**TASK STATEMENT:**
Rewrite the material below with every instance of "GUI agent" changed to "screen agent". Leave everything else as it is.

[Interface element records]
'''

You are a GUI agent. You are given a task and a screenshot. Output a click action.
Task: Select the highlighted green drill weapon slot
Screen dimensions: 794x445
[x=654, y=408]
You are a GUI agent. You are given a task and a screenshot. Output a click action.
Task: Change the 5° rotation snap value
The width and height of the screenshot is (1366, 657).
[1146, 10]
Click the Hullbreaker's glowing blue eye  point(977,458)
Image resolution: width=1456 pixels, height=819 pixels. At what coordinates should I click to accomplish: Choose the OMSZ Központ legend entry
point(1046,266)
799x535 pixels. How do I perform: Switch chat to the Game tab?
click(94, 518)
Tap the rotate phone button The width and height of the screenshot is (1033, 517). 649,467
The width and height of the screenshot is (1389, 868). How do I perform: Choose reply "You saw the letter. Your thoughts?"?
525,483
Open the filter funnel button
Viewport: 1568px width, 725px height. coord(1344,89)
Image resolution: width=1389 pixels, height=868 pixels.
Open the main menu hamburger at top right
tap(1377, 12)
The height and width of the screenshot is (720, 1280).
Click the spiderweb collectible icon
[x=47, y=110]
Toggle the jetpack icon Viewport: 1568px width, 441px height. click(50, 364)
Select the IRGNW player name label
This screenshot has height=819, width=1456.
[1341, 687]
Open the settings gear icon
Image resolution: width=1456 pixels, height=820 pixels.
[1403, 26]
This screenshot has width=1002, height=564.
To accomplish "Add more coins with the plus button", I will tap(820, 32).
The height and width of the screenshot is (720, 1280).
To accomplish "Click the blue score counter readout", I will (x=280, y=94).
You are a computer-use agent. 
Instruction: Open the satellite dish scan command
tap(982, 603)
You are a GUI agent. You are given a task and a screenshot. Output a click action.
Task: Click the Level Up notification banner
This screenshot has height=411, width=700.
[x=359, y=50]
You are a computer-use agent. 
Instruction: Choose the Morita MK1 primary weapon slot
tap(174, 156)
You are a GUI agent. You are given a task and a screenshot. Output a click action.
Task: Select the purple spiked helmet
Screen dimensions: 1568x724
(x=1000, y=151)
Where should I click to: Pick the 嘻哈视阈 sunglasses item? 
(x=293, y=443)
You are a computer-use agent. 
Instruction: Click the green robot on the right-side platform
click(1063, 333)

'''

**THE COMPLETED TASK:**
You are a screen agent. You are given a task and a screenshot. Output a click action.
Task: Select the highlighted green drill weapon slot
Screen dimensions: 794x445
[x=654, y=408]
You are a screen agent. You are given a task and a screenshot. Output a click action.
Task: Change the 5° rotation snap value
The width and height of the screenshot is (1366, 657).
[1146, 10]
Click the Hullbreaker's glowing blue eye  point(977,458)
Image resolution: width=1456 pixels, height=819 pixels. At what coordinates should I click to accomplish: Choose the OMSZ Központ legend entry
point(1046,266)
799x535 pixels. How do I perform: Switch chat to the Game tab?
click(94, 518)
Tap the rotate phone button The width and height of the screenshot is (1033, 517). 649,467
The width and height of the screenshot is (1389, 868). How do I perform: Choose reply "You saw the letter. Your thoughts?"?
525,483
Open the filter funnel button
Viewport: 1568px width, 725px height. coord(1344,89)
Image resolution: width=1389 pixels, height=868 pixels.
Open the main menu hamburger at top right
tap(1377, 12)
The height and width of the screenshot is (720, 1280).
Click the spiderweb collectible icon
[x=47, y=110]
Toggle the jetpack icon Viewport: 1568px width, 441px height. click(50, 364)
Select the IRGNW player name label
This screenshot has height=819, width=1456.
[1341, 687]
Open the settings gear icon
Image resolution: width=1456 pixels, height=820 pixels.
[1403, 26]
This screenshot has width=1002, height=564.
To accomplish "Add more coins with the plus button", I will tap(820, 32).
The height and width of the screenshot is (720, 1280).
To accomplish "Click the blue score counter readout", I will (x=280, y=94).
You are a computer-use agent. 
Instruction: Open the satellite dish scan command
tap(982, 603)
You are a screen agent. You are given a task and a screenshot. Output a click action.
Task: Click the Level Up notification banner
This screenshot has height=411, width=700.
[x=359, y=50]
You are a computer-use agent. 
Instruction: Choose the Morita MK1 primary weapon slot
tap(174, 156)
You are a screen agent. You are given a task and a screenshot. Output a click action.
Task: Select the purple spiked helmet
Screen dimensions: 1568x724
(x=1000, y=151)
Where should I click to: Pick the 嘻哈视阈 sunglasses item? 
(x=293, y=443)
You are a computer-use agent. 
Instruction: Click the green robot on the right-side platform
click(1063, 333)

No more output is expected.